* Stored items
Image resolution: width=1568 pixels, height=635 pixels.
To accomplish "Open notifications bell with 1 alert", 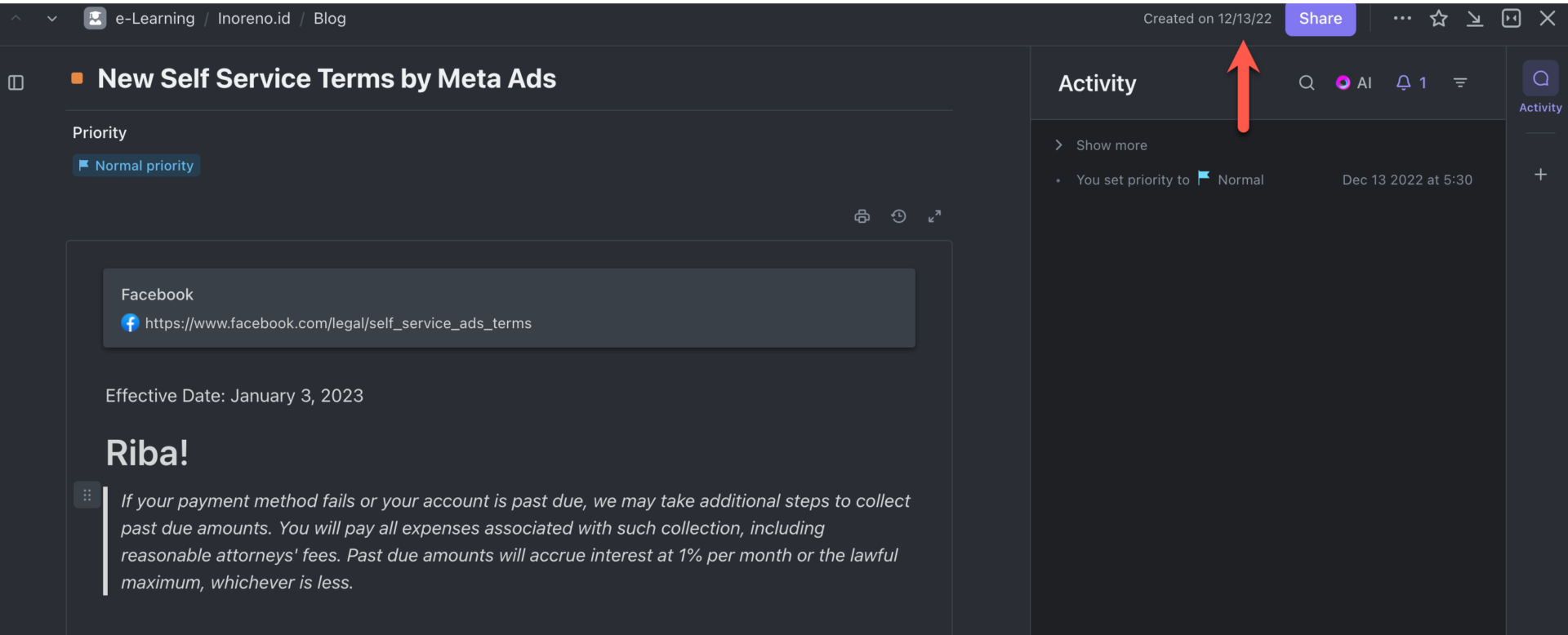I will coord(1411,82).

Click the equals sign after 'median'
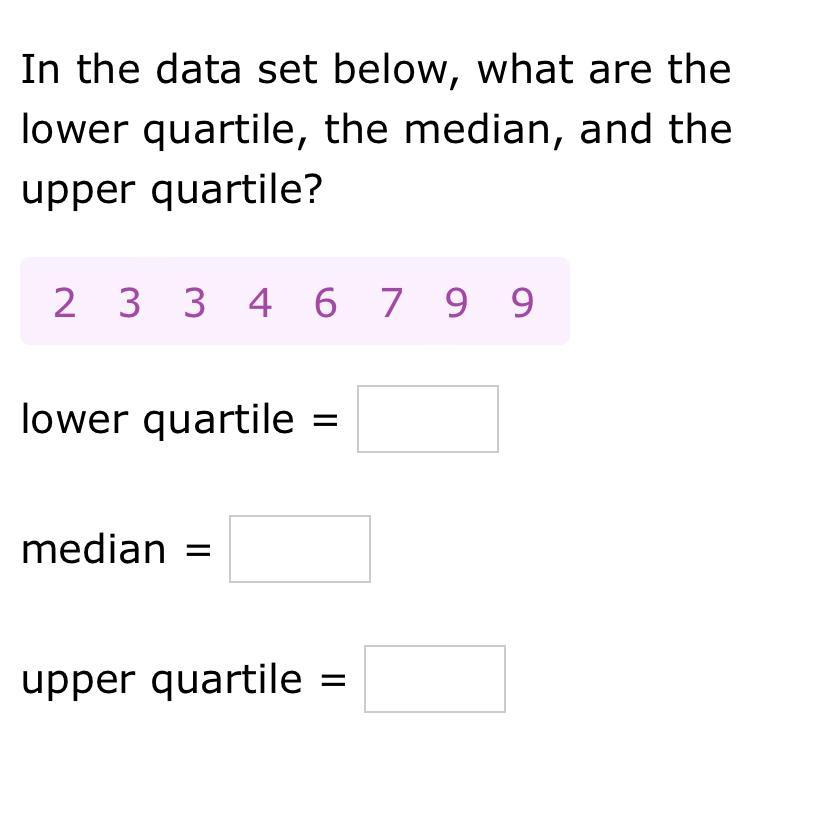pos(199,550)
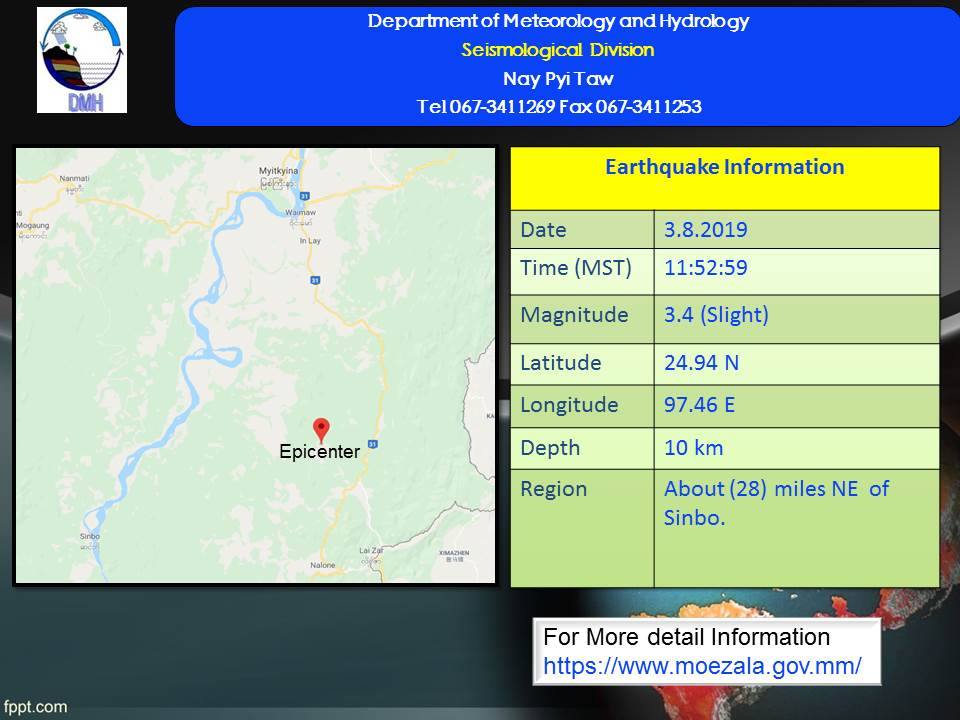Click the latitude value 24.94 N
This screenshot has height=720, width=960.
[x=701, y=362]
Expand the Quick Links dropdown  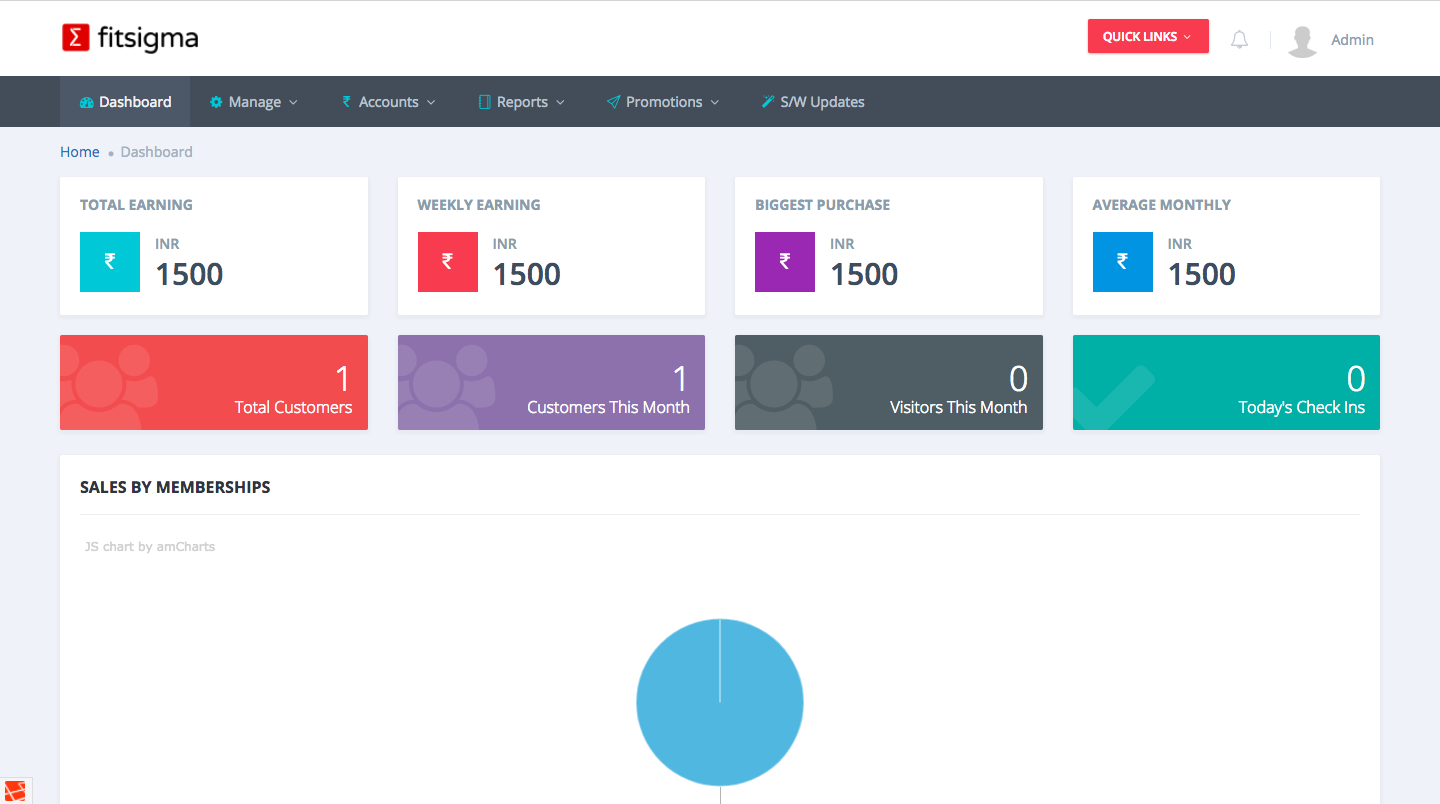(1147, 37)
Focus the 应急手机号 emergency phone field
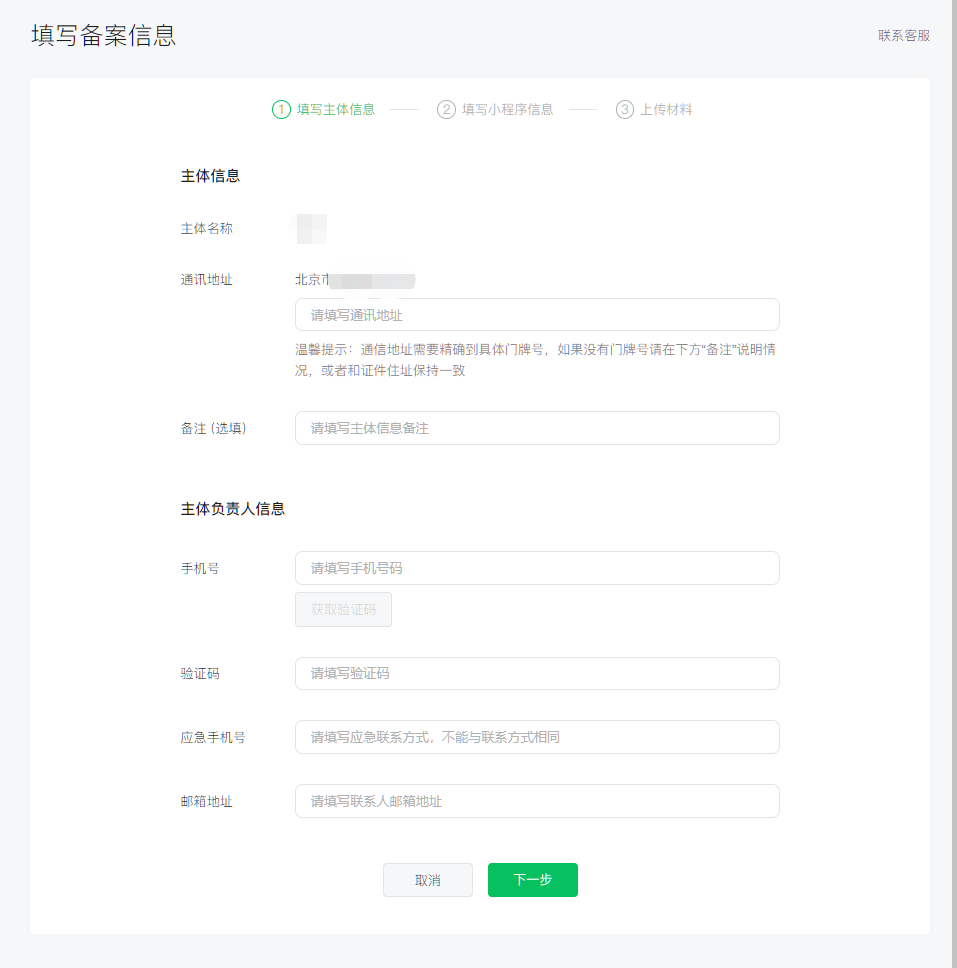 click(537, 737)
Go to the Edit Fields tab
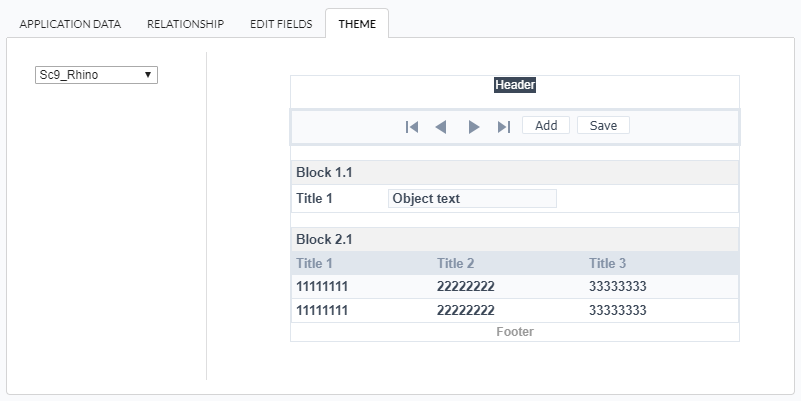Screen dimensions: 801x401 coord(281,24)
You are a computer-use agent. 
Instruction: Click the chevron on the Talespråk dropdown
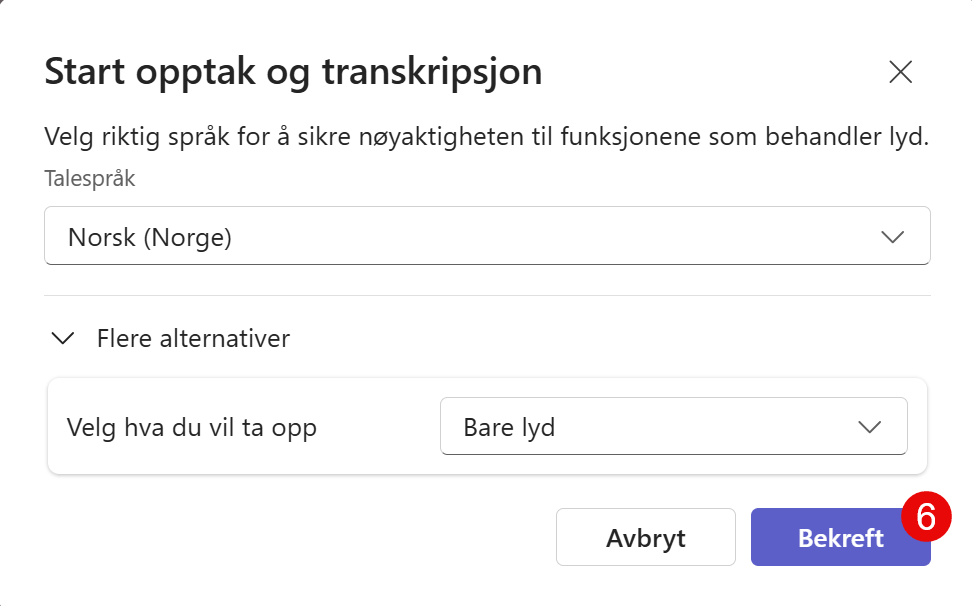tap(893, 235)
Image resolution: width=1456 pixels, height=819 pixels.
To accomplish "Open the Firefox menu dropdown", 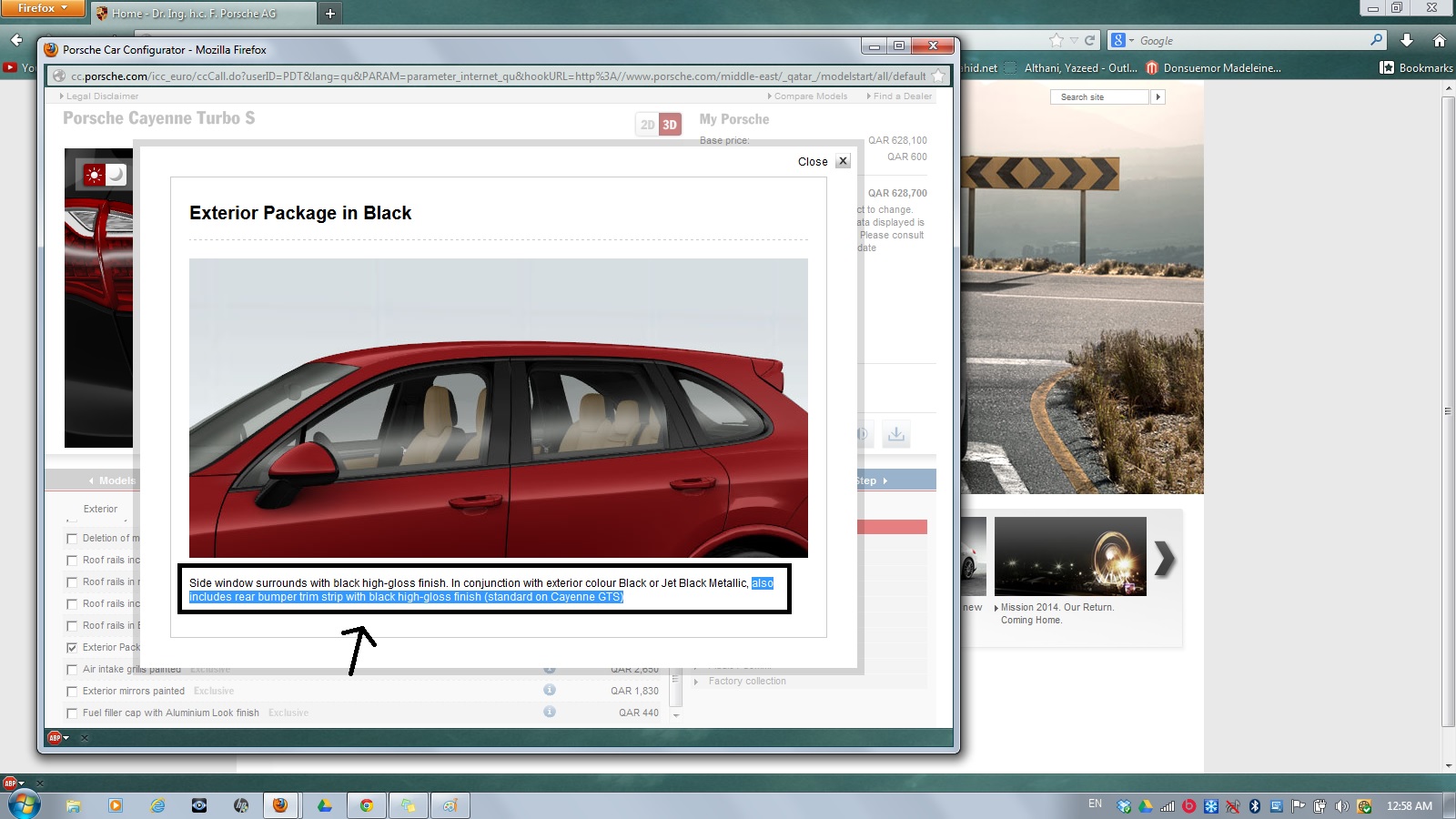I will tap(42, 8).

* EXERCISE DETAILS
Going through the entries above, show each line that contains "resolution".

* RESULT
Image resolution: width=1568 pixels, height=635 pixels.
Image resolution: width=1456 pixels, height=819 pixels.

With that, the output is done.